**TASK INSTRUCTIONS**: All records that follow are to be output exactly.

RECORDS PROVIDED below:

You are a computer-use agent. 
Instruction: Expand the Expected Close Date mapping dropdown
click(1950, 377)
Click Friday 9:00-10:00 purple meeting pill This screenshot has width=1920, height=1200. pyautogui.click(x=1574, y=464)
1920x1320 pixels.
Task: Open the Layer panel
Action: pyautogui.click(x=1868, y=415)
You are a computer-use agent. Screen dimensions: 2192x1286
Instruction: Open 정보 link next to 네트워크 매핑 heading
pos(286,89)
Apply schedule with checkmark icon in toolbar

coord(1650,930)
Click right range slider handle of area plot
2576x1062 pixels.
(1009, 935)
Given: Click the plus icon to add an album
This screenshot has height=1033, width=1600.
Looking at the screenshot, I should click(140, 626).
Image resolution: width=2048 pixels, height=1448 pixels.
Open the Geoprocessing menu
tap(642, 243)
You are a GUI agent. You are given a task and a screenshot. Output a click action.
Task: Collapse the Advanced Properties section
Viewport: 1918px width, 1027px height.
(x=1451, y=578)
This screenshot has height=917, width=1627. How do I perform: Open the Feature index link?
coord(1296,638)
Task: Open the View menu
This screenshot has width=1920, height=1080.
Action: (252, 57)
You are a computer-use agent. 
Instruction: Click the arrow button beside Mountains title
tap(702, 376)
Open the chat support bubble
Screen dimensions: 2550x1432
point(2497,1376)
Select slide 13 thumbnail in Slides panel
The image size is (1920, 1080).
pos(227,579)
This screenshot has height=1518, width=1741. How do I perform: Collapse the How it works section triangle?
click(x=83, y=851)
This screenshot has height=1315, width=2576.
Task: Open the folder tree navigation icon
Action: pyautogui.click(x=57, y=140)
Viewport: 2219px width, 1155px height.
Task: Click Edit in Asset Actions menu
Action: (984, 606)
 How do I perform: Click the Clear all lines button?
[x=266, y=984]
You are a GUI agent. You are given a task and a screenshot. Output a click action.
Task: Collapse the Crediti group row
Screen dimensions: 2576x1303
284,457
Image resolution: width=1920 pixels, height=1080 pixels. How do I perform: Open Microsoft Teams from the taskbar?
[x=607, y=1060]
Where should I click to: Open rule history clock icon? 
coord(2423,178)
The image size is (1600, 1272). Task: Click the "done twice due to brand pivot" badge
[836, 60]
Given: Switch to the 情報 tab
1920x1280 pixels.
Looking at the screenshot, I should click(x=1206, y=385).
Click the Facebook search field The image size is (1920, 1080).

End of RECORDS PROVIDED.

**ANSWER BELOW**:
You are a computer-use agent. 
Instruction: Expand the Expected Close Date mapping dropdown
click(1950, 377)
Click Friday 9:00-10:00 purple meeting pill This screenshot has width=1920, height=1200. pyautogui.click(x=1574, y=464)
1920x1320 pixels.
Task: Open the Layer panel
Action: pyautogui.click(x=1868, y=415)
You are a computer-use agent. Screen dimensions: 2192x1286
Instruction: Open 정보 link next to 네트워크 매핑 heading
pos(286,89)
Apply schedule with checkmark icon in toolbar

coord(1650,930)
Click right range slider handle of area plot
2576x1062 pixels.
(1009, 935)
Given: Click the plus icon to add an album
This screenshot has height=1033, width=1600.
Looking at the screenshot, I should click(140, 626).
Image resolution: width=2048 pixels, height=1448 pixels.
Open the Geoprocessing menu
tap(642, 243)
You are a GUI agent. You are given a task and a screenshot. Output a click action.
Task: Collapse the Advanced Properties section
Viewport: 1918px width, 1027px height.
(x=1451, y=578)
This screenshot has height=917, width=1627. How do I perform: Open the Feature index link?
coord(1296,638)
Task: Open the View menu
This screenshot has width=1920, height=1080.
Action: (252, 57)
You are a computer-use agent. 
Instruction: Click the arrow button beside Mountains title
tap(702, 376)
Open the chat support bubble
Screen dimensions: 2550x1432
point(2497,1376)
Select slide 13 thumbnail in Slides panel
The image size is (1920, 1080).
pos(227,579)
This screenshot has height=1518, width=1741. How do I perform: Collapse the How it works section triangle?
click(x=83, y=851)
This screenshot has height=1315, width=2576.
Task: Open the folder tree navigation icon
Action: pyautogui.click(x=57, y=140)
Viewport: 2219px width, 1155px height.
Task: Click Edit in Asset Actions menu
Action: (984, 606)
 How do I perform: Click the Clear all lines button?
[x=266, y=984]
You are a GUI agent. You are given a task and a screenshot. Output a click action.
Task: Collapse the Crediti group row
Screen dimensions: 2576x1303
284,457
Image resolution: width=1920 pixels, height=1080 pixels. How do I perform: Open Microsoft Teams from the taskbar?
[x=607, y=1060]
Where should I click to: Open rule history clock icon? 
coord(2423,178)
The image size is (1600, 1272). Task: Click the "done twice due to brand pivot" badge
[836, 60]
Given: Switch to the 情報 tab
1920x1280 pixels.
Looking at the screenshot, I should click(x=1206, y=385).
Click the Facebook search field The image size is (1920, 1080).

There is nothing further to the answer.